===== Selected excerpt
Absolute and Gauge Pressure
Consider a cylinder of water bounded on the top by y_{1} and the bottom by y_{2} in Fig 1.
— The forces on the cylinder of water are:
— F_{1} on the top surface.
— F_{2} on the bottom surface.
— mg is the weight of the cylinder (caused by gravity).
— The pressures on the cylinder of water are:
— P_{1} on the top surface.
— P_{2} on the bottom surface.
— The dimensions of the cylinder:
— y_{1} - y_{2} is the height
— A is the area of the top or bottom surface.
Note: The water is at rest (no translation or rotation) so it is in static equilibrum.
ΣF = 0
F_{2} + (-F_{1}) + (-mg) = 0
F_{2} = F_{1} + mg --- Eq1
By definition F_{2} = P_{1 }A and F_{2} = P_{2 }A
So Eq 1 becomes P_{2}A = P_{1}A + mg --- Eq2
Mass of water in cylinder = ρV where V is the volume of the cylinder
Mass of water in cylinder = ρ [A (y_{1} - y_{2})]
So Eq2 becomes P_{2}A = P_{1}A + ρg [A (y_{1} - y_{2})]
P_{2} = P_{1} + ρg (y_{1} - y_{2})
This becomes the famous equation P= ρgh where h is the depth of the liquid if y_{1} becomes 0 . This is called gauge pressure as it is the pressure difference between the suface and the point as measured by a gauge.
If the pressure at the surface is p_{0} then the absolute pressure is p_{0} + ρgh
Gauge Pressure = ρgh
Absolute Pressure = p_{0} + ρgh
Divers experience p_{0} + ρgh
Implication: Pressure at a point in a ﬂuid in static equilibrium depends on depth at that point and is the same on a particular horizontal level. |
==========
===== Data block
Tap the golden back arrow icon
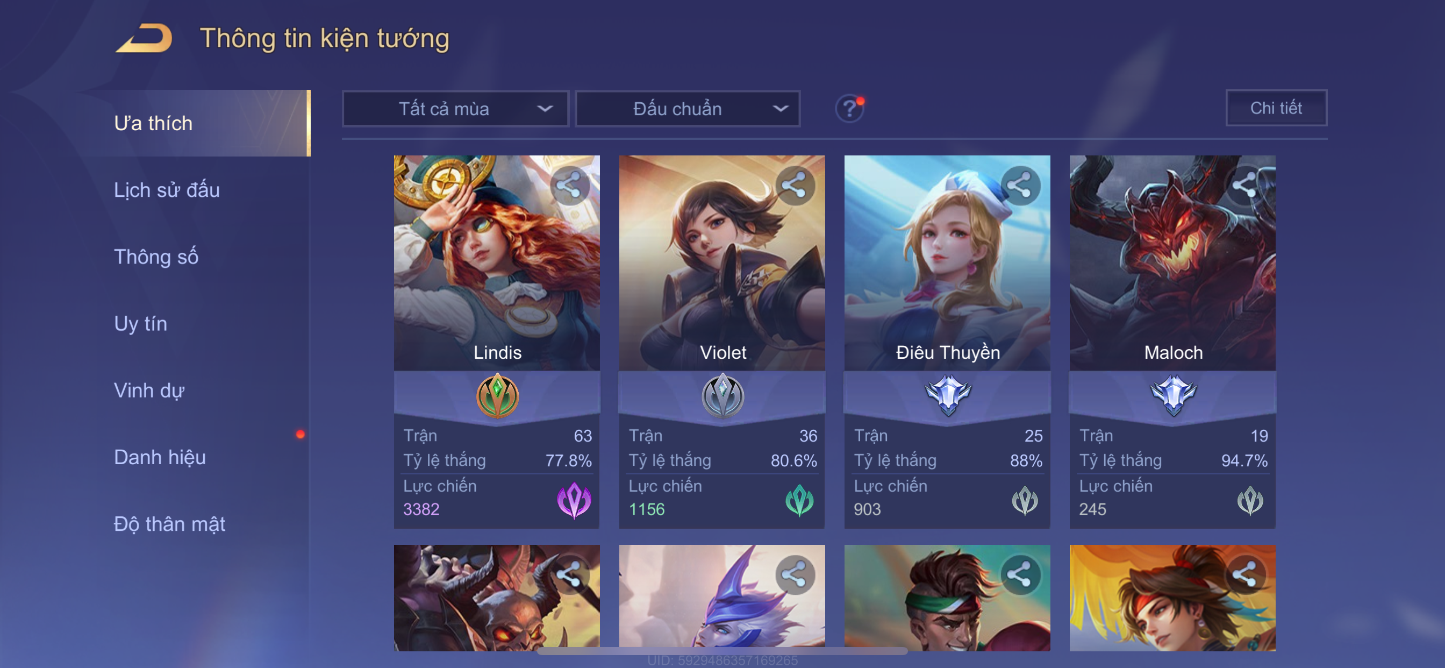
==========
> [To be done]
In the page on absolute and gauge pressure, what does the pressure at a point in a fluid in static equilibrium depend on?

> [Task solution]
It depends on the depth at that point.